Things are starting to pick up for the 2018 Copper River Delta Shorebird Festival. Shorebird articles in the newspaper are coming out hot off the presses. Organizers are placing finishing touches on registration and events. Presenters are practicing their rhetoric and making sure their presentations are in tip-top shape. Visitors are eyeing their calendars and penciling in events. With the first day of the festival only a few weeks away (May 3rd), we wanted locals from Cordova to get excited for the Shorebird Festival. After all, the event is a celebration of shorebirds stopping in the area before heading up to their breeding grounds. One of the shorebird’s spectacular displays is the Shorebird Aurora, which is a term coined here to describe the undulating flights of thousands of shorebirds in unison. One reason that they do this is to confuse aerial predators such as Peregrine Falcons. It’s still mesmerizing in its own way. The waves formed reminded us of the “shore-ora birdealis” (actually aurora borealis but we wanted to make it pun-ey).

At any rate, the Shorebird Festival also celebrates birds and their conservation through speakers and the arts. We wanted to share this celebratory spirit with the public. One easy way to do so is through shorebird window painting. Simply put, we have begun painting shorebirds on windows of local businesses and offices. So far, painting has been a lot of fun. I do not have an extensive background with painting, but I do appreciate the craft and work put into creating a masterpiece. When painting windows there a few things you have to keep in mind, since it’s a differing media. I certainly had to learn these tricks along the way. Windows are smooth, so when applying paint make sure it is thick enough or the paint will just run down the window. Since you want to paint on the inside, you have to paint in layers in reverse so you can see the details on the outside. That is, you want to paint the outline and details first before applying the base coat. In addition, give yourself more credit when you’re finished; the birds may look blotchy on the inside but look wonderful on the outside.
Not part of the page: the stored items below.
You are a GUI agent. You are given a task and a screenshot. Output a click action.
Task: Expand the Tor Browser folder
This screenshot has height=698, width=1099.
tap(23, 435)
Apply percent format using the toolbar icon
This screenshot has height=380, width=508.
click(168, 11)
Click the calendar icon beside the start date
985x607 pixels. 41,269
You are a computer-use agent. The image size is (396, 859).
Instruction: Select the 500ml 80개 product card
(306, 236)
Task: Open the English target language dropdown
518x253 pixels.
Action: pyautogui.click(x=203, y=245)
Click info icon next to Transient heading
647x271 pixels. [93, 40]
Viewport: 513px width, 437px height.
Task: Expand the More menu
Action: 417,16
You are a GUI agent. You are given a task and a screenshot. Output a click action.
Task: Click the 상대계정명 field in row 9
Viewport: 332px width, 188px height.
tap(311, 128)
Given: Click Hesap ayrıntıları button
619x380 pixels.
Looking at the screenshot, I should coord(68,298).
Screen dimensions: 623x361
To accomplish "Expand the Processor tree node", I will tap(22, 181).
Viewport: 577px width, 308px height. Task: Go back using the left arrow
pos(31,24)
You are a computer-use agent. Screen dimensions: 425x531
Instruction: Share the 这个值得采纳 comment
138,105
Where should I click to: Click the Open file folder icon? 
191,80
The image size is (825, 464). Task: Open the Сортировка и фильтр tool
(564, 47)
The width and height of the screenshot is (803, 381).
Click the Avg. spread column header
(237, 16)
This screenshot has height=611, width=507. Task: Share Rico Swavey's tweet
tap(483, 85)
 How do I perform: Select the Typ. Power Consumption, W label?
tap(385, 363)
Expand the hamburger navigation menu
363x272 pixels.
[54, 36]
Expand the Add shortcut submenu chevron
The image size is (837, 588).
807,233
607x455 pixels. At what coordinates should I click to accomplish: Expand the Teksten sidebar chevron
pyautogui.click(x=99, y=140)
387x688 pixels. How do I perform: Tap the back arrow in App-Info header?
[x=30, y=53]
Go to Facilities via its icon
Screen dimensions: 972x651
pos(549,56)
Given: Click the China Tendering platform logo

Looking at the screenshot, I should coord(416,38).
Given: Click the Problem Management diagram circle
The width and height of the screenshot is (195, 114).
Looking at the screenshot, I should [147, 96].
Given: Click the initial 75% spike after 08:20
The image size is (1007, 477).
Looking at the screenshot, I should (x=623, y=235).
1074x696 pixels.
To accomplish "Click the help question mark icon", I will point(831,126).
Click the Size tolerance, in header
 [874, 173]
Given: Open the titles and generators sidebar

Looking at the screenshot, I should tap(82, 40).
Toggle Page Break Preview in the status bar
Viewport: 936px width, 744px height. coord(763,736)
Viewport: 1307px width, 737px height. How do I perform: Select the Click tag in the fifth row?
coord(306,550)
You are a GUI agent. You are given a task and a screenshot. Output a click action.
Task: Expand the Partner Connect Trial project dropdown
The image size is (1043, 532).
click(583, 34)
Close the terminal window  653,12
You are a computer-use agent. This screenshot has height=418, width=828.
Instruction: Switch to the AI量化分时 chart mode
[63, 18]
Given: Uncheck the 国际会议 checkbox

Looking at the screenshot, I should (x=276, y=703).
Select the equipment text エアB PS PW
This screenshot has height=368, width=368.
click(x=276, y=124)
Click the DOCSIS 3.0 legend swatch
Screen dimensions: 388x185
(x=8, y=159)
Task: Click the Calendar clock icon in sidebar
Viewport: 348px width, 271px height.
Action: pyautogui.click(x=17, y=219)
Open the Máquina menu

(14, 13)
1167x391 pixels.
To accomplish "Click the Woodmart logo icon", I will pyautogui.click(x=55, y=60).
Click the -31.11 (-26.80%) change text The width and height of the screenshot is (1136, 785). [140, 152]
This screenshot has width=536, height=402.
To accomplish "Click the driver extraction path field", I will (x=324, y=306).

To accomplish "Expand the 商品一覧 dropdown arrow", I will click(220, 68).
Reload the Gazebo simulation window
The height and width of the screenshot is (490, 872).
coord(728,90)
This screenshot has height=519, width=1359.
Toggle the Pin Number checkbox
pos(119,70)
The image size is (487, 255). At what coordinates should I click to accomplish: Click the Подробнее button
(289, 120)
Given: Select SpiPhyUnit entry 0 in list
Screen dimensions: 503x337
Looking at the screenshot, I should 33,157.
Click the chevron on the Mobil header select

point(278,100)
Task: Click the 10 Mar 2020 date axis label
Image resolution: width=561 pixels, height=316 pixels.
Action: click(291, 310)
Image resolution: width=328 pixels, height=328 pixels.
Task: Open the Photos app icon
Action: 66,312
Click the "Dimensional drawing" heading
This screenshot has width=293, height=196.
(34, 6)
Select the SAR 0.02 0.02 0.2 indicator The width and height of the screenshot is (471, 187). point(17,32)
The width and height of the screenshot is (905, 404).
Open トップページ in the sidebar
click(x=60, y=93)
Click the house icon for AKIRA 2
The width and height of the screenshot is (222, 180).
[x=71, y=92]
After a while I became accustomed to this method and I have liked the results so far. My coworkers and I have had a lot of fun and it was really nice to have the opportunity to tap into my artistic side. The first place we painted shorebirds was the Chamber of Commerce. Next we will visit businesses and offices that showed an interest in having painted shorebirds. Perhaps upon other businesses seeing our wonderful creations, they will request them as well. Hopefully our passion and commitment to creating these shorebirds will be relayed to the public as well, and they will get excited for the Shorebird Festival. Surely, I am already excited for it and for the shorebird flocks to arrive!